Parece un consejo obvio, pero a veces se nos olvida decir que sí a las oportunidades y estar abiertos a los nuevos escenarios, personas y experiencias. Una buena idea para pasar el tiempo es ir a festivales de música, museos, conciertos, ferias, y si eres de actividades más tranquilas o de menos esfuerzo físico, puedes ir al parque a hacer un picnic o a almorzar en un restaurante de sushi all you can eat (a mí me encanta el sushi), o a un restaurante de comida tradicional.

Esfuérzate en estudiar, pero también deja tiempo para disfrutar.

Confieso que esta imagen me ha dado mucha hambre. Vía Mslovejoy.

Ve de viaje

En mi opinión, irse de viaje es como viajar a otro mundo a donde nadie sabe quién eres y tus responsabilidades quedan atrás. Si tienes la oportunidad de explorar, ya sea dentro o fuera del país en el que realizas tus estudios, hazlo.

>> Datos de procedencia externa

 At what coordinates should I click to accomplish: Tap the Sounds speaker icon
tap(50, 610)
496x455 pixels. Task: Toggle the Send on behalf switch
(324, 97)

Aprovecha los fines de semana, vacaciones, feriados… y todo el tiempo que te quede libre para ello.

A veces, incluso el viaje en un medio de transporte específico puede ser, en sí, una gran experiencia. Así como lo fue mi primera vez en tren. Vía Queens of vintage.

Recuerda tu cultura y compártela con otros

Realiza actividades en torno a algo que lleves contigo desde tu país natal. Y por “algo” me refiero a comida. Y es que es muy probable que en tu nuevo destino no encuentres alimentos de tu país, así que te recomiendo llevar todo lo posible (que sea permitido a bordo, claro).

Hazte acompañar de tus galletas y salsa favoritas, especias y productos tradicionales, así como de otros alimentos que te pueden hacer feliz en un día triste en que extrañes tu tierra natal. Y no te olvides de compartir tus provisiones… será una excelente oportunidad para generar plática, hablar sobre la familia y tu cultura, y para hacer nuevos amigos.

Sé tú misma

Sé quien eres y te sorprenderás con lo que te regresa el universo. No tienes que fingir ser otra persona para tener amigos, o hacer algo que no te guste para adaptarte. Estar en un país diferente al de origen te libera de múltiples ataduras… pero no por eso olvides quién eres. Sé fiel a ti. Siempre.

Sé tú, no ellos. Vía The funny beaver.

Al final del día, la experiencia la formas tú. No importa quién o qué se ponga en el camino. Recuerda: tú eres la que dicta ese destino. Estudiar afuera es mucho más que una oportunidad y, para pasarlo de lo mejor, no olvides ser fiel a ti misma, priorizar tu salud, divertirte y, sobre todo, aprender (de los estudios y de la vida).

Espero que esta guía te ayude a sobrevivir ese proceso confuso y estresante, pero liberador y maravilloso, que es irte a estudiar fuera de tu país.